__Task details__. Every record must be restated exactly as written.
### Data ###
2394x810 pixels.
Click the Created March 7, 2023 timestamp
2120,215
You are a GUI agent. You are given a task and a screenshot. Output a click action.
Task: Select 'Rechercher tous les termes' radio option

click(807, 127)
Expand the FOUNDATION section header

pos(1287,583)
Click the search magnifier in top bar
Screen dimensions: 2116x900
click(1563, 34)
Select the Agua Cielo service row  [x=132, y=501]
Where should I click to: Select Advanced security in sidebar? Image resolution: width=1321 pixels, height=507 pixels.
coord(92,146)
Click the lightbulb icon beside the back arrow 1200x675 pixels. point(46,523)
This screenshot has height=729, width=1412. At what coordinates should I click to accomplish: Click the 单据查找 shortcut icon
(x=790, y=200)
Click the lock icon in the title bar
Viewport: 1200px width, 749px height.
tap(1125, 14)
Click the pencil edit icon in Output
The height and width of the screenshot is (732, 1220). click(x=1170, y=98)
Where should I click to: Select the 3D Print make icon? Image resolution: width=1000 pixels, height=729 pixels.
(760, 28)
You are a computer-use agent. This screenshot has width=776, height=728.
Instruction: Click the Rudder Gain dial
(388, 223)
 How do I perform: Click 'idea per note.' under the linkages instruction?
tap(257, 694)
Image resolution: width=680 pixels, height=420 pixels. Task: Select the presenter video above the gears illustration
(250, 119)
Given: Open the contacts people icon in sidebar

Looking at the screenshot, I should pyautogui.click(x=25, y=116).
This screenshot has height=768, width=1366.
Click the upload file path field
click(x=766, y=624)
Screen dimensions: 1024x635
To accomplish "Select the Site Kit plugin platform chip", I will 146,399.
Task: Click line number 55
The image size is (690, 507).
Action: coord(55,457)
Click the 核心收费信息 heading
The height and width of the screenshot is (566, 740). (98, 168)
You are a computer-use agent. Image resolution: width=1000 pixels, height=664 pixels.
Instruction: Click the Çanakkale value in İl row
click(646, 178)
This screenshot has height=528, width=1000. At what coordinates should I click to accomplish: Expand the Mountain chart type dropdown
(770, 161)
###
__Answer for the task__.
2394x810 pixels.
Click the Created March 7, 2023 timestamp
2120,215
You are a GUI agent. You are given a task and a screenshot. Output a click action.
Task: Select 'Rechercher tous les termes' radio option

click(807, 127)
Expand the FOUNDATION section header

pos(1287,583)
Click the search magnifier in top bar
Screen dimensions: 2116x900
click(1563, 34)
Select the Agua Cielo service row  [x=132, y=501]
Where should I click to: Select Advanced security in sidebar? Image resolution: width=1321 pixels, height=507 pixels.
coord(92,146)
Click the lightbulb icon beside the back arrow 1200x675 pixels. point(46,523)
This screenshot has height=729, width=1412. At what coordinates should I click to accomplish: Click the 单据查找 shortcut icon
(x=790, y=200)
Click the lock icon in the title bar
Viewport: 1200px width, 749px height.
tap(1125, 14)
Click the pencil edit icon in Output
The height and width of the screenshot is (732, 1220). click(x=1170, y=98)
Where should I click to: Select the 3D Print make icon? Image resolution: width=1000 pixels, height=729 pixels.
(760, 28)
You are a computer-use agent. This screenshot has width=776, height=728.
Instruction: Click the Rudder Gain dial
(388, 223)
 How do I perform: Click 'idea per note.' under the linkages instruction?
tap(257, 694)
Image resolution: width=680 pixels, height=420 pixels. Task: Select the presenter video above the gears illustration
(250, 119)
Given: Open the contacts people icon in sidebar

Looking at the screenshot, I should pyautogui.click(x=25, y=116).
This screenshot has height=768, width=1366.
Click the upload file path field
click(x=766, y=624)
Screen dimensions: 1024x635
To accomplish "Select the Site Kit plugin platform chip", I will 146,399.
Task: Click line number 55
The image size is (690, 507).
Action: coord(55,457)
Click the 核心收费信息 heading
The height and width of the screenshot is (566, 740). (98, 168)
You are a computer-use agent. Image resolution: width=1000 pixels, height=664 pixels.
Instruction: Click the Çanakkale value in İl row
click(646, 178)
This screenshot has height=528, width=1000. At what coordinates should I click to accomplish: Expand the Mountain chart type dropdown
(770, 161)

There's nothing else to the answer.